§ **文書抜粋**
• • • •

モグサは、ヨモギ類の葉から造られます。ヨモギはキク科の多年草で、本州、四国、九州の山野路傍に自生し、春の若葉を餅に入れるなど、よく知られた植物で、葉は艾葉(がいよう)と呼ばれ薬用にも使われます。この葉の裏の非常に細かい毛を集めたものがモグサです。
【モグサの製造工程】
⓵原草採集:初夏から夏期、ヨモギまたはオオヨモギを茎ごと刈り取る
⓶葉の分取:収穫後すぐに葉を扱き取る(むしり取る)
⓷天日乾燥:むしった葉を直射日光で乾燥させる。乾燥した葉は俵や大きな袋に詰めておく
⓸集荷:農協や業者が集荷して工場へ送り、工場で冬まで保管する。
⓹火力乾燥:重油や灯油を用いた乾燥室で徹底的に乾燥。
⓺粉砕:石臼で1~3回繰り返して挽き、モグサになる部分(綿毛)と不要部分(葉肉、葉脈、葉柄など)を分離する。

• • • •

スクリーンショットのグラウンディングデータ
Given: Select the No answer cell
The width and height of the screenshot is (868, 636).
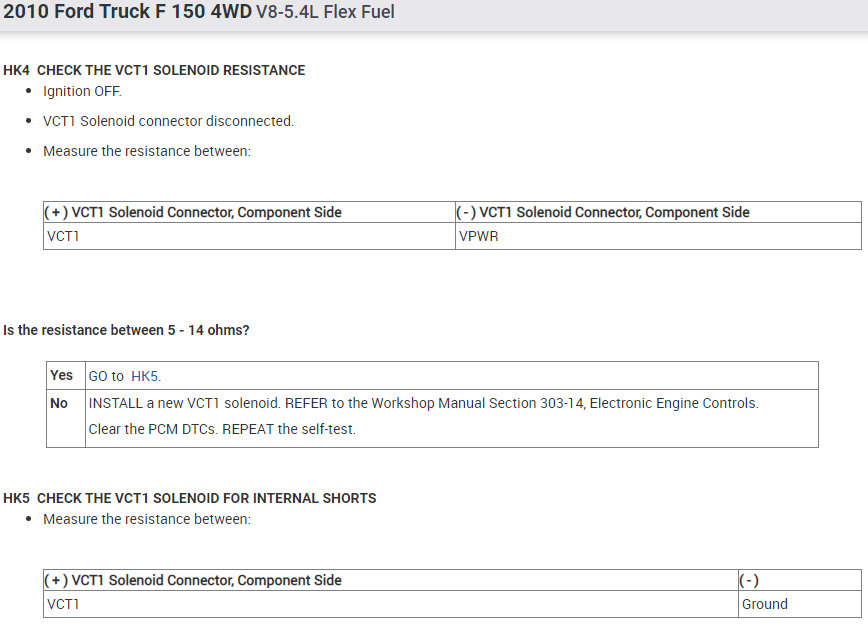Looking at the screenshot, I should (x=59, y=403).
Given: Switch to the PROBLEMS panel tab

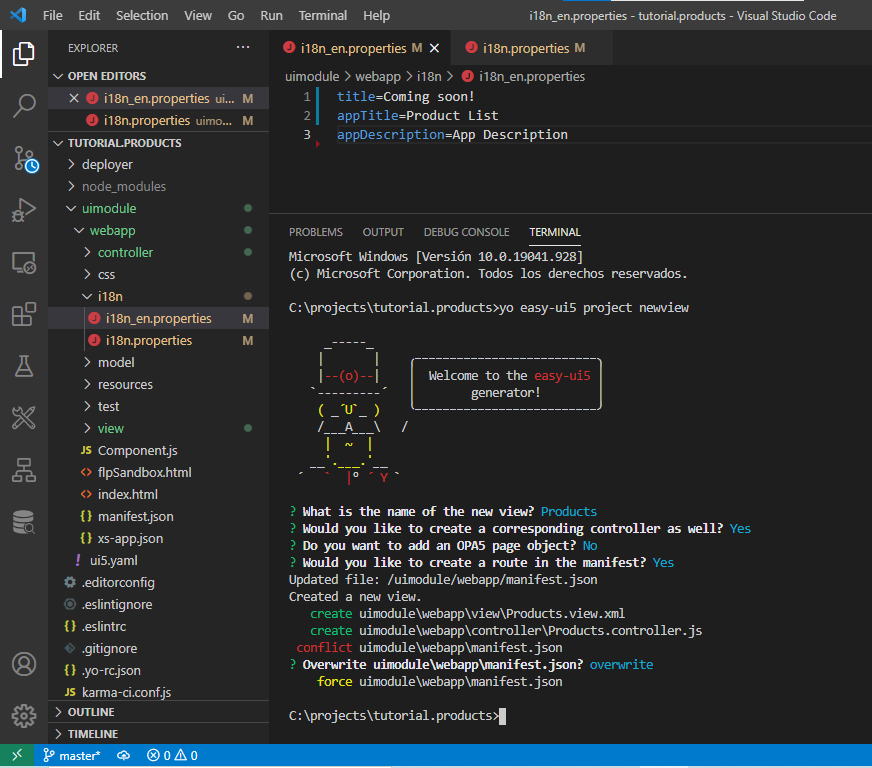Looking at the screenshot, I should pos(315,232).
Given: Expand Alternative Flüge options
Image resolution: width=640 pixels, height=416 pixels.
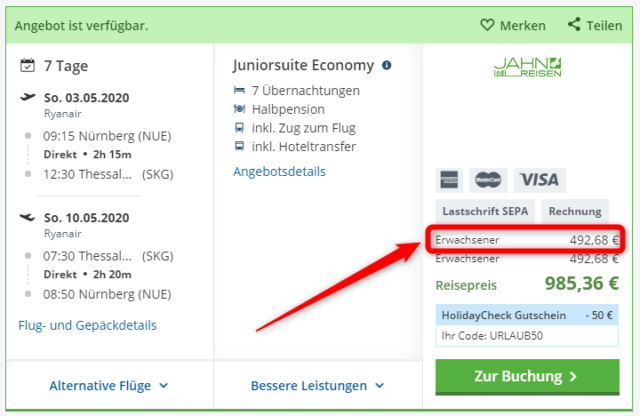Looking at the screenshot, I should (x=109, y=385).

• • • •

§ **課題 A**
モグサの解説文のうち、「モグサは、ヨモギ類の葉から造」から「⓶葉の分取:収穫後すぐに葉を扱き取る(むしり取る)」までを、両端も含めて一字一句そのまま書き写してください。
§ **課題 B**
モグサの解説文をもとに、次の問いに答えてください。
(i) ヨモギは何科の植物ですか。
(ii) 天日乾燥させた葉は何に詰めておきますか。
(iii) 粉砕の工程では、石臼で何回繰り返して挽きますか。

§ **出力 A**
モグサは、ヨモギ類の葉から造られます。ヨモギはキク科の多年草で、本州、四国、九州の山野路傍に自生し、春の若葉を餅に入れるなど、よく知られた植物で、葉は艾葉(がいよう)と呼ばれ薬用にも使われます。この葉の裏の非常に細かい毛を集めたものがモグサです。
【モグサの製造工程】
⓵原草採集:初夏から夏期、ヨモギまたはオオヨモギを茎ごと刈り取る
⓶葉の分取:収穫後すぐに葉を扱き取る(むしり取る)

§ **出力 B**
(i) キク科
(ii) 俵や大きな袋
(iii) 1~3回